YOUR ASSIGNMENT:
Take the data below and filter it for lines containing the word "Given"; show each line found.

DATA SUPPLIED:
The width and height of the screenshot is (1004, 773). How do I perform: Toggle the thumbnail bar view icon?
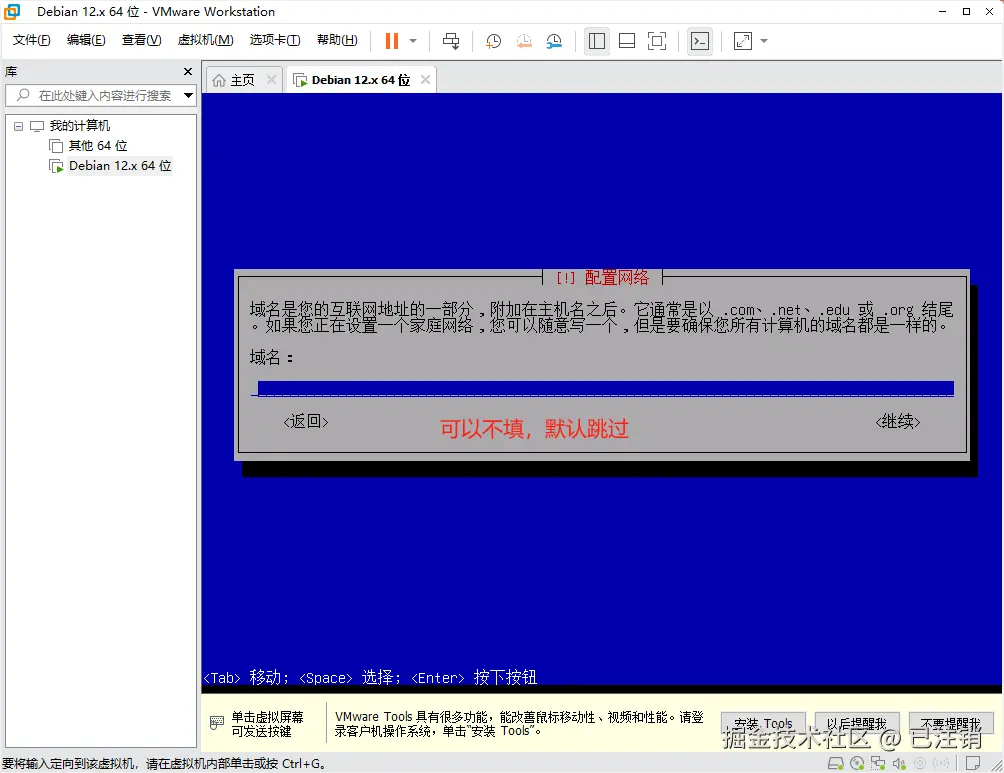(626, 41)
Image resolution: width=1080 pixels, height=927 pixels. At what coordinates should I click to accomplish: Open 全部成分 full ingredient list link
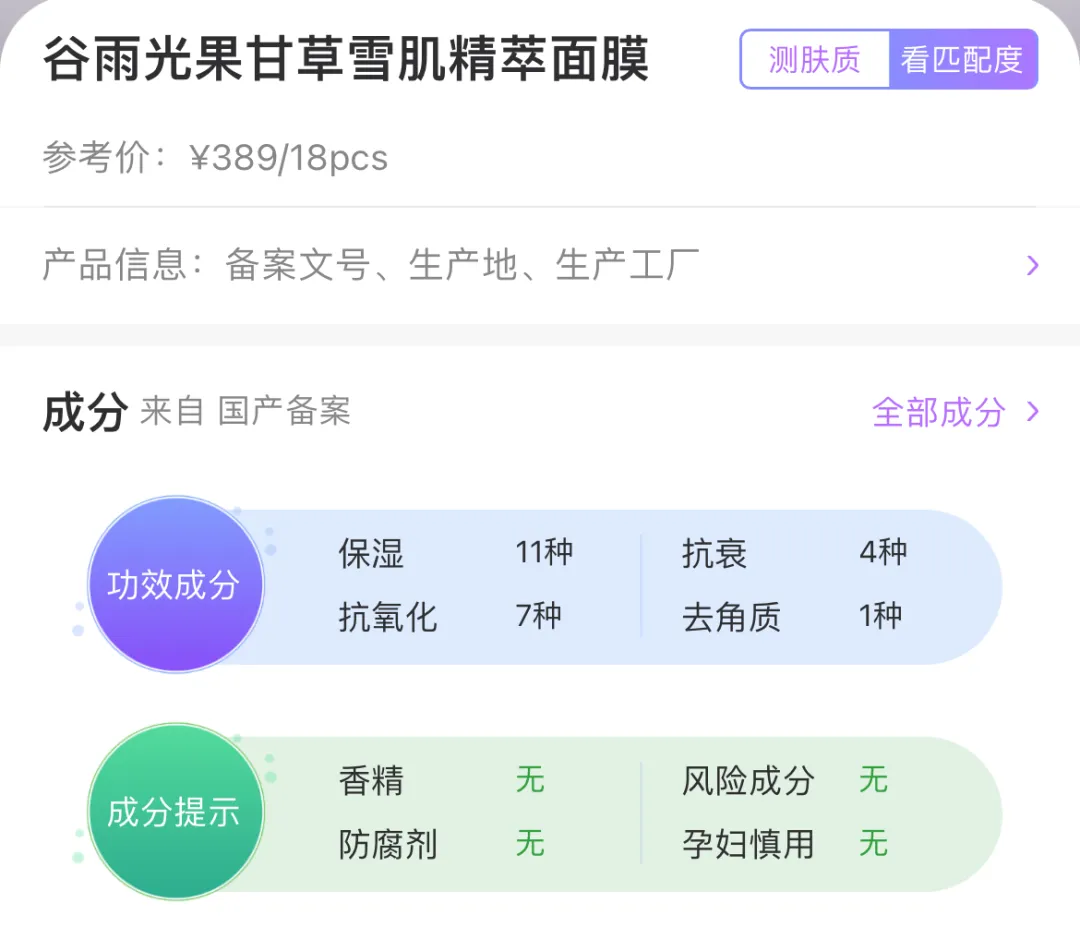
---
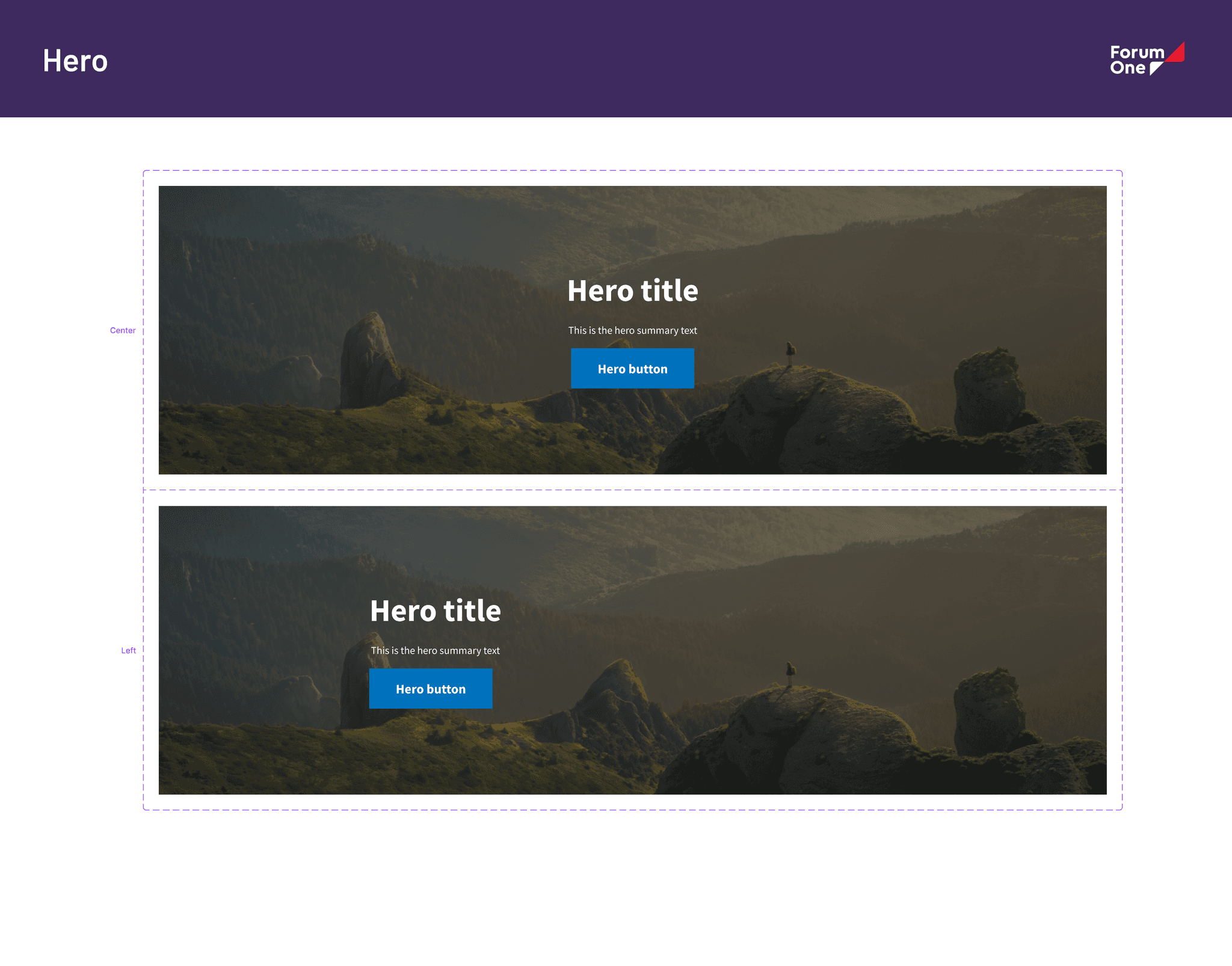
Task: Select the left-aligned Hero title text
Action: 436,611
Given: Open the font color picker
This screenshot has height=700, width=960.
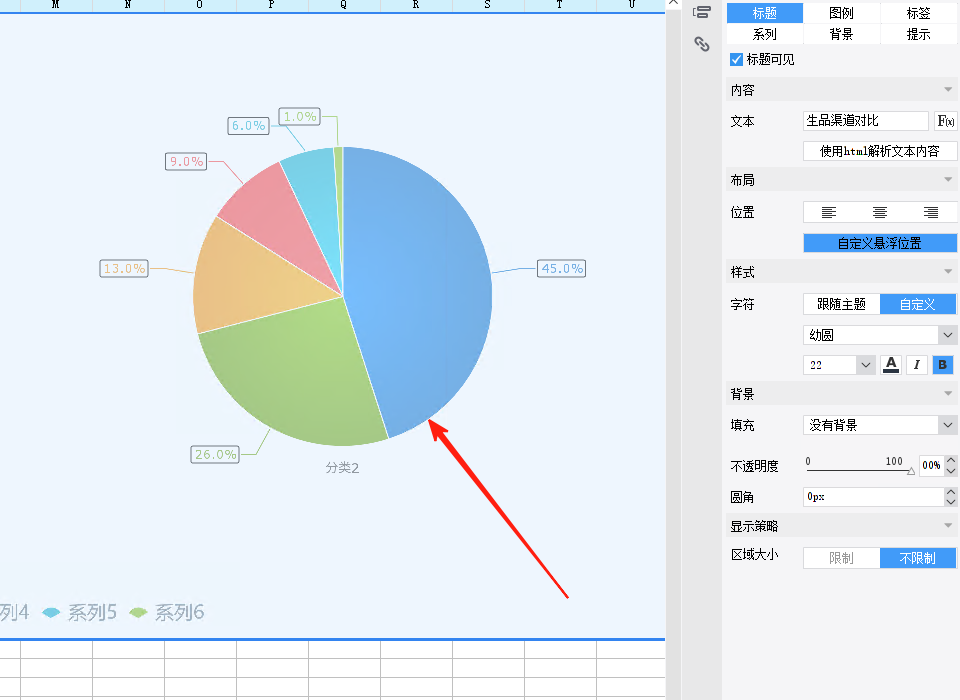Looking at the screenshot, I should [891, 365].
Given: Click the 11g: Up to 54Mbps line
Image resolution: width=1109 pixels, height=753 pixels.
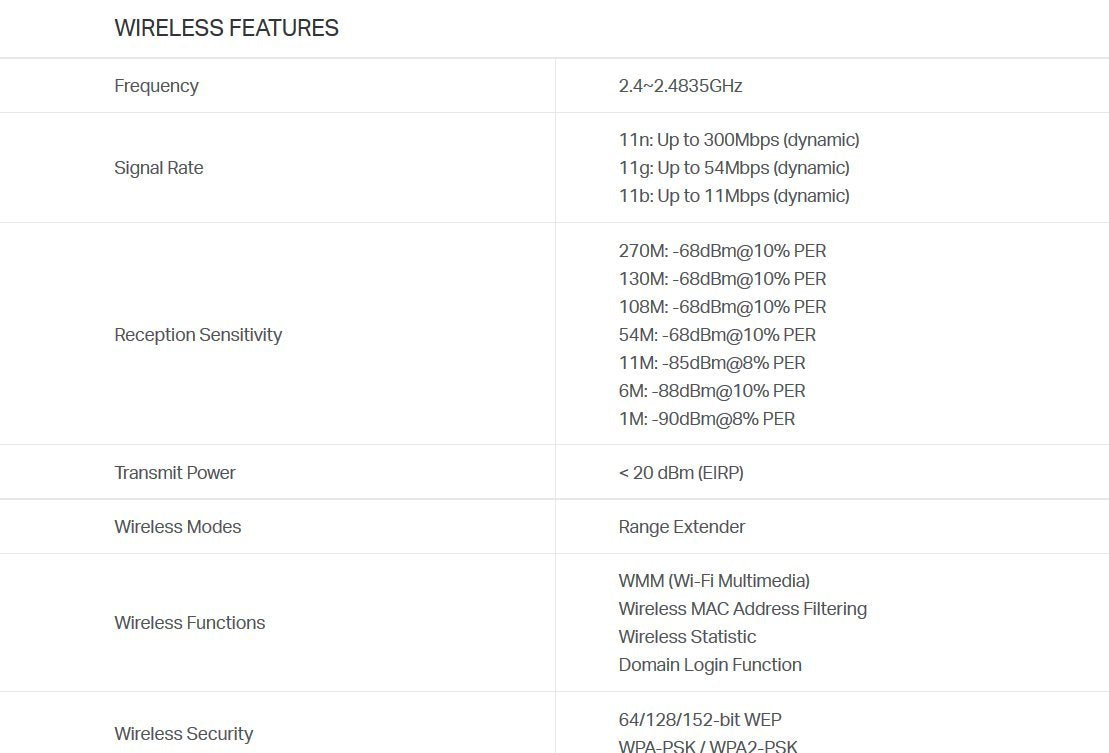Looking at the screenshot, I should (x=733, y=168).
---
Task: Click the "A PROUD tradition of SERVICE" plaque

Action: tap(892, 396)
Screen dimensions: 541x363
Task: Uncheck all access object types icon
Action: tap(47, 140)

THE COMPLETED TASK:
Given: Open the font color picker
Given: Click the 11g: Up to 54Mbps line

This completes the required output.